Lawsuit Seeks Gun Buy-Back Records
July 7, 2008 - 8:02 PM
Chicago (CNSNews.com) - A libertarian activist in Illinois is filing a lawsuit this week against Cook County Sheriff Michael Sheahan, charging violations of the Freedom of Information Act as part of an alleged, ongoing cover-up of a "badly mismanaged" government gun buy-back operation.
The plaintiff is Matt Beauchamp, chairman of the Libertarian Party of Chicago and last year's Libertarian Party nominee in Illinois' Fifth Congressional District. His suit is being filed in the county court here Friday.
The case stems from a 1999 gun buy-back, sponsored by the Cook County sheriff, as part of the local gun control policy agenda. During September of 1999, the county sheriff urged local citizens to turn in old firearms in exchange for $50. No questions asked. The idea was that the buy-back would encourage criminals -- or would-be criminals -- to turn over their weapons, without liability or possible prosecution.

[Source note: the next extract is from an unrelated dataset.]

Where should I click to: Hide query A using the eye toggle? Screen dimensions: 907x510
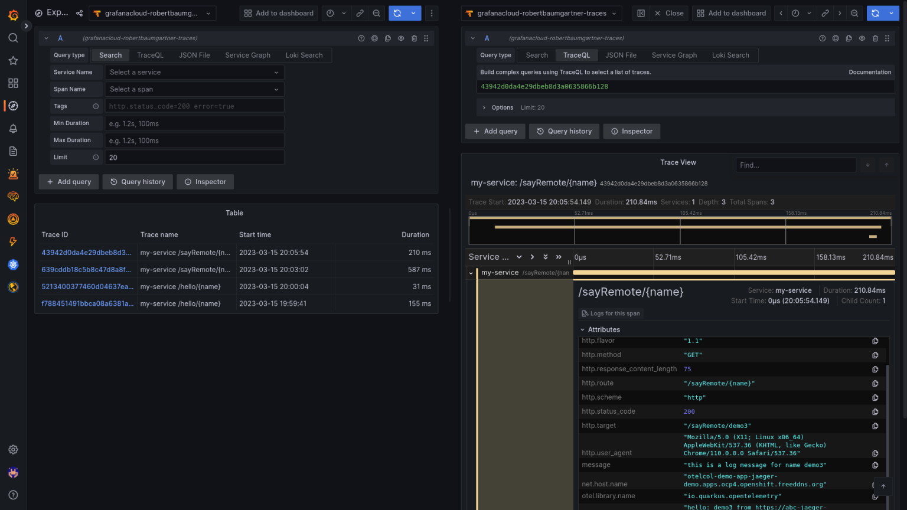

According to research conducted through the Illinois Freedom of Information Act (FOIA) by Mr. Beauchamp, the project cost the county approximately $200,000, and netted 5,400 guns, including 10 antique firearms.

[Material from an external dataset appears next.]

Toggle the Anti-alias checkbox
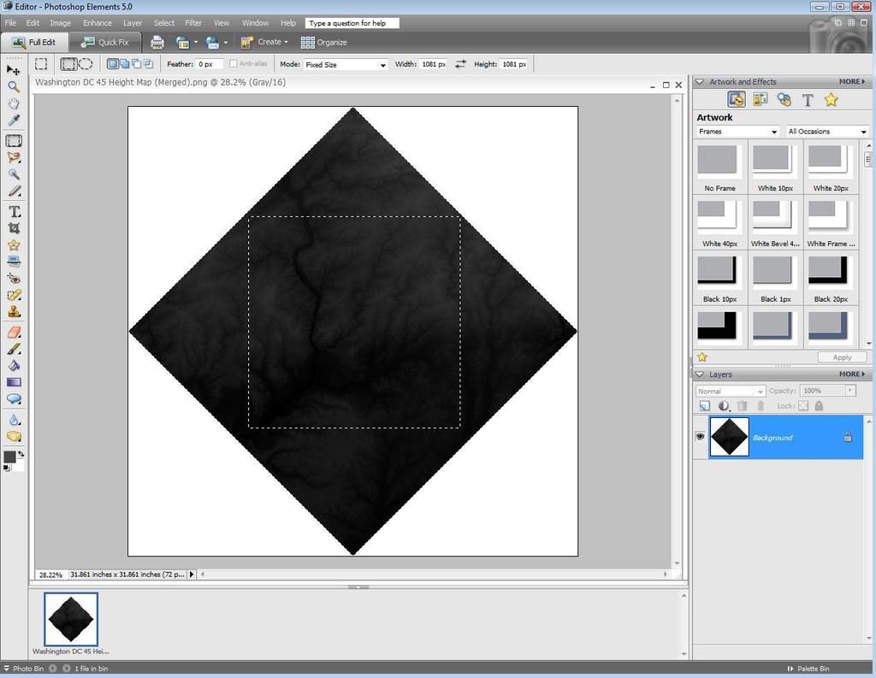 pyautogui.click(x=234, y=64)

But officials from the Cook County sheriff's department allegedly will not disclose the true, present location of those antique firearms -- some of which are said to be from the Civil War -- to Beauchamp. The county sheriff has, moreover, told Beauchamp that the federal government's Bureau of Alcohol, Tobacco and Firearms now has possession of the weapons.
Beauchamp says he has corresponded with the ATF, and been told, in writing that the organization has no knowledge of the location of the firearms.
"ATF never took possession of the guns," Beauchamp says. "The sheriff mismanaged this."
Beauchamp wants the court to order the county sheriff to turn over other, relevant government records relating to what was done with the firearms after they were collected during the buy-back.
But a spokesman for the county sheriff dismisses Beauchamp's complaint. "We've been expecting the case to be filed," said Bill Cunningham, a spokesman for the sheriff. "But we think the suit will be dismissed. It has no merit. We're on sound legal ground."
Beauchamp believes he will win in the end, and that the public will learn how the county sheriff really disposed of the firearms, via the freedom of information laws.
"We'll win the case," says Beauchamp. "We've followed the law to the letter."